Andy had begun to show signs of lethargy, decreased appetite and disorientation before she took a dramatic turn for the worse, becoming unresponsive to keepers and visually uncomfortable, zoo officials said.
Upon examination, the veterinary team discovered that Andy’s abdominal cavity was full of fluid.
“Animals maintain a strong instinct and are known to hide their illnesses,” said Connie Macdonald, curator of primates and carnivores, in a statement. “Keepers are always on alert, but it isn’t until the animal’s behaviors change dramatically that their caretakers know something is truly wrong.”
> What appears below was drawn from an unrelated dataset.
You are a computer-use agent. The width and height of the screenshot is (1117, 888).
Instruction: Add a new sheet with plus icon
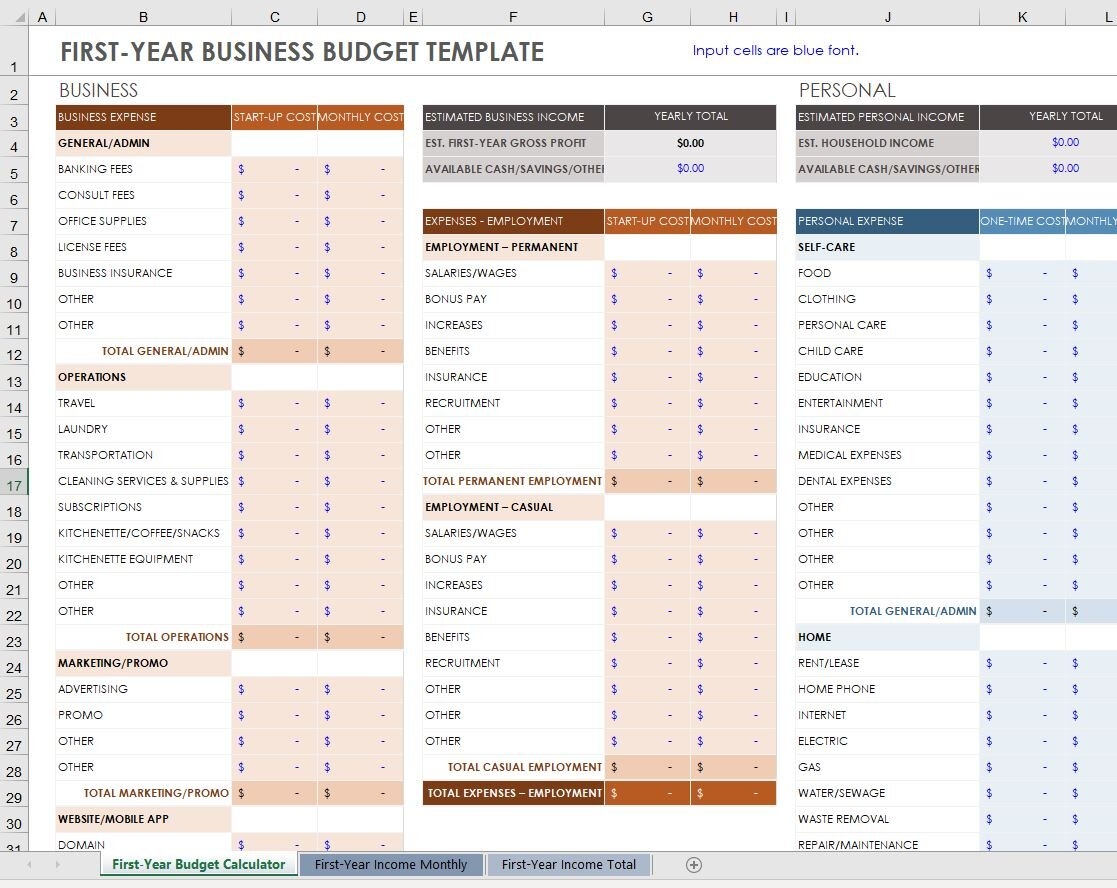(x=694, y=865)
An autopsy revealed Andy had a severely enlarged liver and lymph nodes, a mass at the base of her heart, and an enlarged spleen. The veterinary team also drained 11 liters of fluid from her abdominal cavity.
“This is always the hardest decision, but everyone feels this is the right decision for Andy,” said Tanya Peterson, executive director and president of the zoo. “Andy was an ambassador for her species, and she will be deeply missed by everyone.”
Andy was born at Zoo Atlanta on Christmas Day in 1982 and brought to the San Francisco Zoo in 1985. She spent her days with her fellow polar bear and companion, Piki, and loved pears and peanut butter.
The estimated lifespan of a polar bear is 20 to 25 years in a zoological park. The San Francisco Zoo has two remaining polar bears: Piki, 27, and Uulu, 29. Uulu is currently the oldest living female polar bear in North America.